• [INSTRUCTIONS FOR THE TASK]:
Which of the lines in the records below hold the string "option"? Copy every one of them.

• [DATA FOR REVIEW]:
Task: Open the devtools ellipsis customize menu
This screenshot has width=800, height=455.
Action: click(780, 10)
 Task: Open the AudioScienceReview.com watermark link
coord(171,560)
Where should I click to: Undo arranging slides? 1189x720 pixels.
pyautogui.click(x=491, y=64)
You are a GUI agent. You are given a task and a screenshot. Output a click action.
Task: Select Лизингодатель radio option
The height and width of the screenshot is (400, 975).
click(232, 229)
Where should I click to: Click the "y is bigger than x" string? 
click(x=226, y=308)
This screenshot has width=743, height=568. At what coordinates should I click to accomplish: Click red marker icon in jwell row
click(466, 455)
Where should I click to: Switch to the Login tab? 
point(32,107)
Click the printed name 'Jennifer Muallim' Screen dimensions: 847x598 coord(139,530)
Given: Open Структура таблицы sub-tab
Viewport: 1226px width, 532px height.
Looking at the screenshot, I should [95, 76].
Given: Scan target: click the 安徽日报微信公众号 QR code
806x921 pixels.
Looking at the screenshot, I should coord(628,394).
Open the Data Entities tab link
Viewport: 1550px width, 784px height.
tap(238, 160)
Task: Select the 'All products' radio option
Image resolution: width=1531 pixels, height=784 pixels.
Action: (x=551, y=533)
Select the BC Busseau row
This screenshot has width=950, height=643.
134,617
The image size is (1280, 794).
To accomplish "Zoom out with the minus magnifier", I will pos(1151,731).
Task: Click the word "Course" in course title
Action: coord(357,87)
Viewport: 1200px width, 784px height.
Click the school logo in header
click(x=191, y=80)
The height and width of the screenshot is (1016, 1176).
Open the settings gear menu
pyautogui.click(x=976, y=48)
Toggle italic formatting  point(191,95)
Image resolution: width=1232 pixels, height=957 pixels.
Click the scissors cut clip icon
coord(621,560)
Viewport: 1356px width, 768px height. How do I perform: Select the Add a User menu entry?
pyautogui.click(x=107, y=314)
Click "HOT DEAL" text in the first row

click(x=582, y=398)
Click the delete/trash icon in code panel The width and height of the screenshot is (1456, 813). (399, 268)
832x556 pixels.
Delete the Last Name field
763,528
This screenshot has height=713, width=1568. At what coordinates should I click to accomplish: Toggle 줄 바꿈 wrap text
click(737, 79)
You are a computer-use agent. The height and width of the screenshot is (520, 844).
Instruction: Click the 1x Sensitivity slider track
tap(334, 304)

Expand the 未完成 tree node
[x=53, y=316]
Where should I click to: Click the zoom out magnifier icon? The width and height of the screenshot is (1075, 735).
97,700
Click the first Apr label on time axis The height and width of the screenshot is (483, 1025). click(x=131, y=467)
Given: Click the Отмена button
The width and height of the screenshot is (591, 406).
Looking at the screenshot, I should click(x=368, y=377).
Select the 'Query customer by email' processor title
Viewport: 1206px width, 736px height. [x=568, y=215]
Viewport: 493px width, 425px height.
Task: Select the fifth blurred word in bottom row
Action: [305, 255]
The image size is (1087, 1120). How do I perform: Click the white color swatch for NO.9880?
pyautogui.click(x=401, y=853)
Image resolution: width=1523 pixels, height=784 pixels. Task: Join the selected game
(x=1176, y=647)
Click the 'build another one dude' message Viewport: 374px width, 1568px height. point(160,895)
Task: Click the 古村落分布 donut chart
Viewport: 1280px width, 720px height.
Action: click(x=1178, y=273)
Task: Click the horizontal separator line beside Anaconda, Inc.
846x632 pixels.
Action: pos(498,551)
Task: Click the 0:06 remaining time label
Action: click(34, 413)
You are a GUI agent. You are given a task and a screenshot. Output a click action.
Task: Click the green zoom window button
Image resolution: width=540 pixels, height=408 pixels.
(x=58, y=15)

• [EXERCISE RESULT]:
Task: Select Лизингодатель radio option
Task: Select the 'All products' radio option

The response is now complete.